Business conditions have dived to a four-year low.
Australian Securities and Investments Commission figures show the number of companies forced into administration in April was the highest since records began 14 years ago.
Confidence has sapped from business, investors and consumers, unemployment is rising, the large block of casual and part-time employees cannot find enough work, and amid political uncertainty the nation faces the need to tackle serious questions of productivity and structural reform.
"The simple truth is there are structural changes in our economy that will need to be carefully managed,"Australia's new Treasurer, Chris Bowen, said.
It is a view shared by Reserve Bank Governor Glenn Stevens and former Treasury Secretary Ken Henry.
Stevens warned that slower economic growth was "likely to be the norm", reflected in the braking of annual growth from an average of 3.5 per cent over the past decade to 2.5 per cent for the past nine months.
In an interview with the SBS television station, Henry said many businesses would need to develop new strategies. Those that succeeded would have understood changes in Asia and developed plans to integrate with regional and even global supply chains.
Australia has escaped recession for more than 20 years, and remains one of the developed world's best-performing economies. It has recovered from previous global and mining hangovers, and there are some signs of life - tourism, for example, is struggling, but has been encouraged by a falling dollar and record arrivals from China and the United States.

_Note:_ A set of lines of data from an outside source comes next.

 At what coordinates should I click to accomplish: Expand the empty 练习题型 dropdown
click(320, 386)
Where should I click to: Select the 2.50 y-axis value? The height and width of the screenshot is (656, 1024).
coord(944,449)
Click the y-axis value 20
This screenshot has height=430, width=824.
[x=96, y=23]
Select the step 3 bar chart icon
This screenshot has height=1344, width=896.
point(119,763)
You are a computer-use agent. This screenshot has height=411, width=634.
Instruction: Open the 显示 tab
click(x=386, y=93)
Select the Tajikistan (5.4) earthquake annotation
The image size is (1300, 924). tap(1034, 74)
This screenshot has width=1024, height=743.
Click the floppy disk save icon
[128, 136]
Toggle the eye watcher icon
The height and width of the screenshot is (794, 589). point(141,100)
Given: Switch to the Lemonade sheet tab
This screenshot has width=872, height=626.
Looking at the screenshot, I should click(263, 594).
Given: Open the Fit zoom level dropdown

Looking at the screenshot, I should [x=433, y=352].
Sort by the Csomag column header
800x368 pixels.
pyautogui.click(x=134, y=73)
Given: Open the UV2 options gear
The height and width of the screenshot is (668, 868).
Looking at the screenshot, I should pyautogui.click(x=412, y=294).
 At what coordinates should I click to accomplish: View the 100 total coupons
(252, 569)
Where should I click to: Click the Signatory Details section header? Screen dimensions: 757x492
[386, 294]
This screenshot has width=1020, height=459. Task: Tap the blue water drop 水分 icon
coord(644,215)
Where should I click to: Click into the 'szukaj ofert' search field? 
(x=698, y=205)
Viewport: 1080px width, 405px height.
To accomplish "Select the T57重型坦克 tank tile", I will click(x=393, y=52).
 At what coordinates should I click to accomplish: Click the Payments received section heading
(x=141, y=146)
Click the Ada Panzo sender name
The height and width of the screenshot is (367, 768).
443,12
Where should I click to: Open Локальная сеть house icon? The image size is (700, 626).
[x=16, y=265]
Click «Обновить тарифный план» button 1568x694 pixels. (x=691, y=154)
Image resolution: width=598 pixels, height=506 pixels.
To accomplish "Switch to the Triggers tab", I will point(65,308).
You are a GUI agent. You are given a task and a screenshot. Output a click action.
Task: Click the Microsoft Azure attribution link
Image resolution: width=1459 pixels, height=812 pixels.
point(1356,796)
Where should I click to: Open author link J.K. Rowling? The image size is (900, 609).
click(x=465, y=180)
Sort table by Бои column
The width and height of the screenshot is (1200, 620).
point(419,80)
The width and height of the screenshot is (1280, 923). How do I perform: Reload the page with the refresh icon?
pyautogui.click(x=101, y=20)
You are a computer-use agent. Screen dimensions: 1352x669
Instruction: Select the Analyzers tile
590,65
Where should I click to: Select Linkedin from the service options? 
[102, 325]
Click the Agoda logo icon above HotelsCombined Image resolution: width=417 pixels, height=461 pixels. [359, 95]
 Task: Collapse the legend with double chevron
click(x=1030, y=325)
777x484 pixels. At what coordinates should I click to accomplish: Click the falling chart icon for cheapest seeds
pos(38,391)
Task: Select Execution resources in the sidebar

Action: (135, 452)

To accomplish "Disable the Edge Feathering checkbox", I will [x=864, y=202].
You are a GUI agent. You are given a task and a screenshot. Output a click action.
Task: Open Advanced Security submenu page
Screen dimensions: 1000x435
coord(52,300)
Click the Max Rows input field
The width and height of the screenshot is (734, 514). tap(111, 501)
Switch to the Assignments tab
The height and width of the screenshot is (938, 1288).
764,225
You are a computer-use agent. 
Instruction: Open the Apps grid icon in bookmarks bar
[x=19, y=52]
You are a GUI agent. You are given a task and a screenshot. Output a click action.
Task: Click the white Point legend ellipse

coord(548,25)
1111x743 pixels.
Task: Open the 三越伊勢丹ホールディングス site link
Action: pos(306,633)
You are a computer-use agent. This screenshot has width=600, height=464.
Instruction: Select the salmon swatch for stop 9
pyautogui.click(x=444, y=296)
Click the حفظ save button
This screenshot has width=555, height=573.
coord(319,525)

The overdue drop in the dollar's value has come as a relief to an economy hammered by its effect. It has dropped more than 10 per cent since April, and forecasters predict it could slip to US75c-US85c by next year.
And while the resources boom may be waning as mining shifts from the great drivers of investment and development to production, the industry will still provide muscle to the economy. In the longer term Asia's growing infrastructure and energy demands will still power it.
But for the moment, gloom is descending across the country and will inevitably cloud prospects for many New Zealand companies. Transtasman retailers such as Michael Hill are already feeling the chill.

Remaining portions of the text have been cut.